Theoretical and Practical Implications
TabDistill demonstrates that high-capacity TFMs encode complex, context-dependent feature interactions that, when effectively distilled, can be efficiently injected into additive interpretable frameworks such as GAMs. This approach bridges the performance–interpretability tradeoff by utilizing state-of-the-art representations for targeted structure transfer, not blind knowledge distillation. In principle, this pipeline generalizes to any scenario where structured black-box representations must be synthesized into transparent, domain-interpretable hypotheses—spanning scientific discovery, regulatory domains, or high-stakes operational models.
In practice, limitations remain. The procedure inherits failure modes and spurious interaction artifacts from the underlying TFM, and attribution is computationally intensive at large scale. Future work may involve more sample-efficient attribution schemes (e.g., ProxySPEX), direct interaction-aware TFM training objectives, or integration into human-in-the-loop settings for hypothesis or mechanism discovery.
Conclusion
The TabDistill framework empirically and methodologically advances the identification of meaningful, high-impact feature interactions for interpretable additive models by distilling knowledge from tabular foundation models.
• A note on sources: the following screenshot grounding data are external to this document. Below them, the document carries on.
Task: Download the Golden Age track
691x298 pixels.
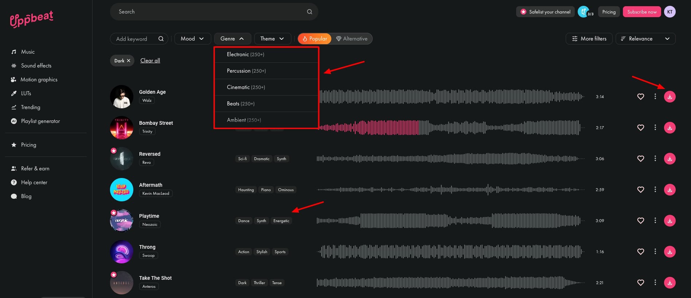Action: pyautogui.click(x=670, y=97)
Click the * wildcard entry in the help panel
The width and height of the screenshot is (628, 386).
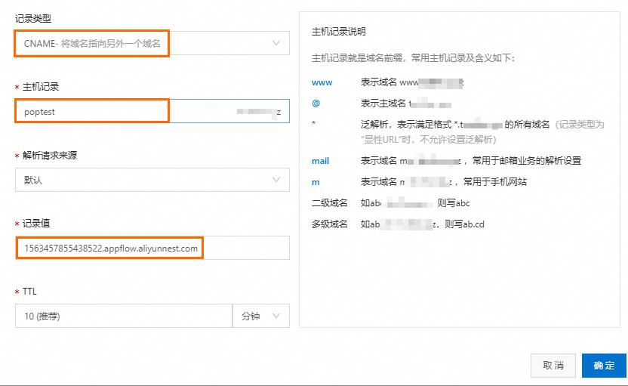pos(314,124)
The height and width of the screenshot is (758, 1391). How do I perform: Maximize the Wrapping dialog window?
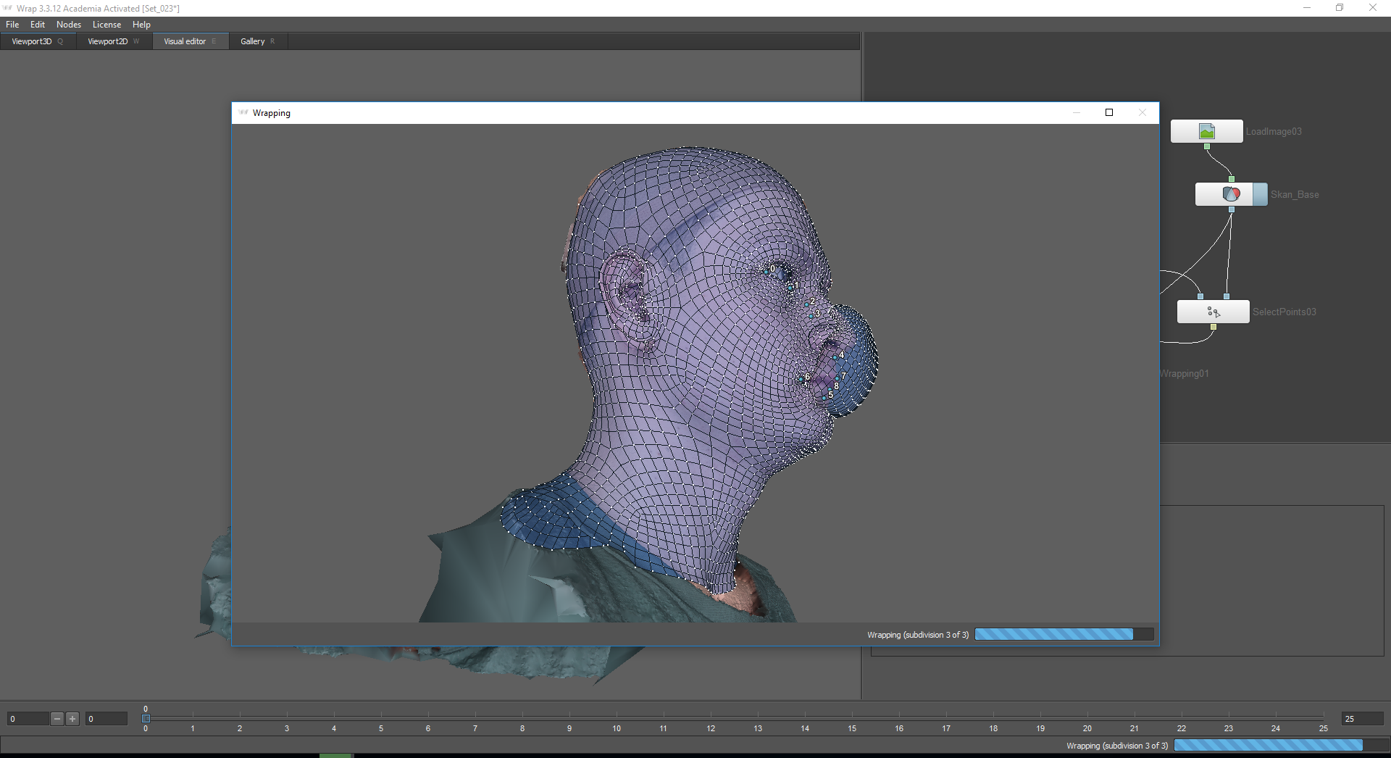(x=1108, y=112)
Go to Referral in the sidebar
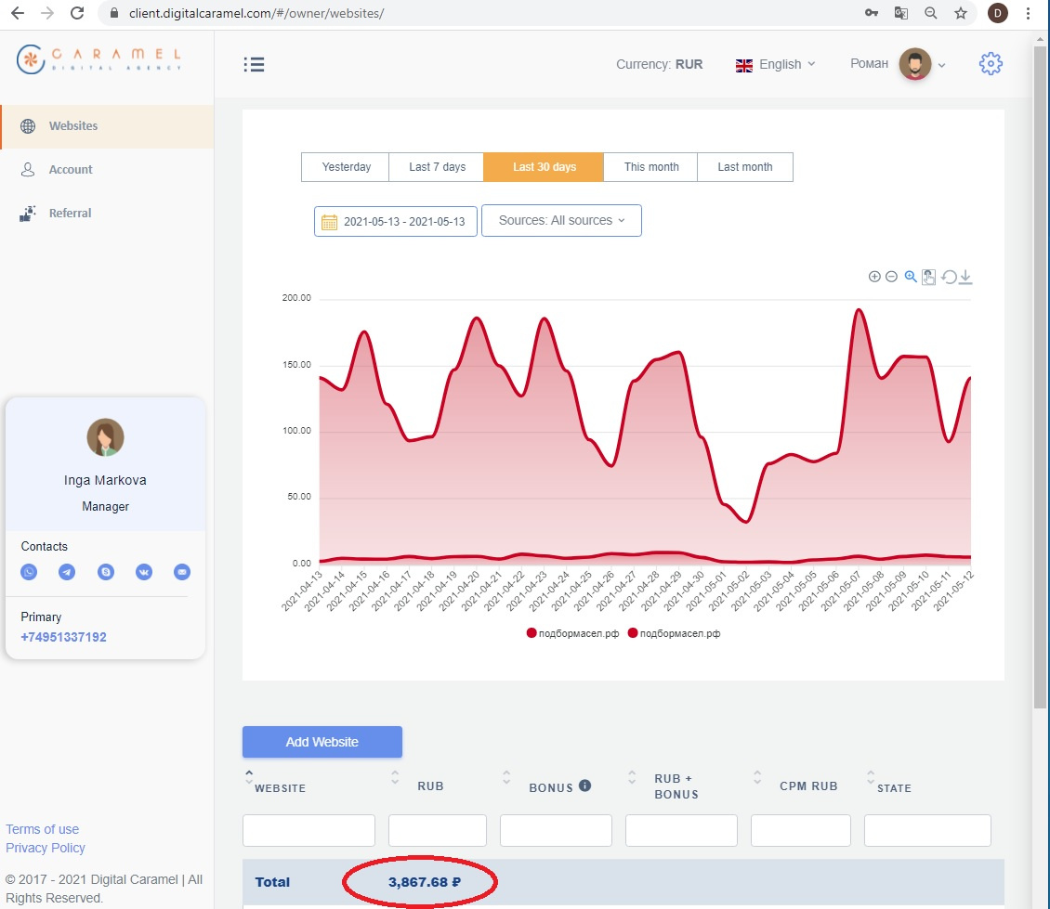Viewport: 1050px width, 909px height. click(x=70, y=213)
It substantiates consistent performance improvements over established heuristics, enables detection of complex non-additive effects, and offers a generalizable, model-agnostic paradigm for bridging predictive performance and interpretability in tabular machine learning. The integration of post-hoc attribution, efficient sparse recovery, and modular interfacing with diverse TFMs positions TabDistill as a practical path forward for accurate, transparent modeling across scientific and operational domains.